*** Supplied entries
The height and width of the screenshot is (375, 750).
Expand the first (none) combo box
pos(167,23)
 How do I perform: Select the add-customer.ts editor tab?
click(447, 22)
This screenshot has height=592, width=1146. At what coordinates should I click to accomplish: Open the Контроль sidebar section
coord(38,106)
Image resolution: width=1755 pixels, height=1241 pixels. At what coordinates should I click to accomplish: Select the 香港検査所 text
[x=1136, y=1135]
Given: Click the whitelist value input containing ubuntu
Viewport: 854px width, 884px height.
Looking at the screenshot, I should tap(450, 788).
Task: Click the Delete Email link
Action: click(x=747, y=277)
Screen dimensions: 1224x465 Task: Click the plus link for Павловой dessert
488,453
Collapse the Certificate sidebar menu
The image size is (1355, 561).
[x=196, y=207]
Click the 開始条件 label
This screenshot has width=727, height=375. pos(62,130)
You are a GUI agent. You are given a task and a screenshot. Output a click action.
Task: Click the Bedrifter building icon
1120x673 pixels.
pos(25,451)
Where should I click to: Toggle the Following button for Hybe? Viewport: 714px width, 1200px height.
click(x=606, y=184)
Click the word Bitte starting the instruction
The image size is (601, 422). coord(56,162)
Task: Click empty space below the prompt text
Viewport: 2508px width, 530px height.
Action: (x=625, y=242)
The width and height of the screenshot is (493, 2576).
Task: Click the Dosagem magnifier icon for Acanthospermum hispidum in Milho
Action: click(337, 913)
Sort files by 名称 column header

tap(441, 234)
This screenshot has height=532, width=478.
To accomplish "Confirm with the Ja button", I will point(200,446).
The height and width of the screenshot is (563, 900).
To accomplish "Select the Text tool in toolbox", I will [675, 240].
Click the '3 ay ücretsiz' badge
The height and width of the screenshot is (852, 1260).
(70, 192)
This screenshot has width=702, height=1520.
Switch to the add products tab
******
Problem to work on – Repeat all of the entries above exactly.

Result of the task –
The height and width of the screenshot is (375, 750).
Expand the first (none) combo box
pos(167,23)
 How do I perform: Select the add-customer.ts editor tab?
click(447, 22)
This screenshot has height=592, width=1146. At what coordinates should I click to accomplish: Open the Контроль sidebar section
coord(38,106)
Image resolution: width=1755 pixels, height=1241 pixels. At what coordinates should I click to accomplish: Select the 香港検査所 text
[x=1136, y=1135]
Given: Click the whitelist value input containing ubuntu
Viewport: 854px width, 884px height.
Looking at the screenshot, I should tap(450, 788).
Task: Click the Delete Email link
Action: click(x=747, y=277)
Screen dimensions: 1224x465 Task: Click the plus link for Павловой dessert
488,453
Collapse the Certificate sidebar menu
The image size is (1355, 561).
[x=196, y=207]
Click the 開始条件 label
This screenshot has width=727, height=375. pos(62,130)
You are a GUI agent. You are given a task and a screenshot. Output a click action.
Task: Click the Bedrifter building icon
1120x673 pixels.
pos(25,451)
Where should I click to: Toggle the Following button for Hybe? Viewport: 714px width, 1200px height.
click(x=606, y=184)
Click the word Bitte starting the instruction
The image size is (601, 422). coord(56,162)
Task: Click empty space below the prompt text
Viewport: 2508px width, 530px height.
Action: (x=625, y=242)
The width and height of the screenshot is (493, 2576).
Task: Click the Dosagem magnifier icon for Acanthospermum hispidum in Milho
Action: click(337, 913)
Sort files by 名称 column header

tap(441, 234)
This screenshot has height=532, width=478.
To accomplish "Confirm with the Ja button", I will point(200,446).
The height and width of the screenshot is (563, 900).
To accomplish "Select the Text tool in toolbox", I will [675, 240].
Click the '3 ay ücretsiz' badge
The height and width of the screenshot is (852, 1260).
(70, 192)
This screenshot has width=702, height=1520.
Switch to the add products tab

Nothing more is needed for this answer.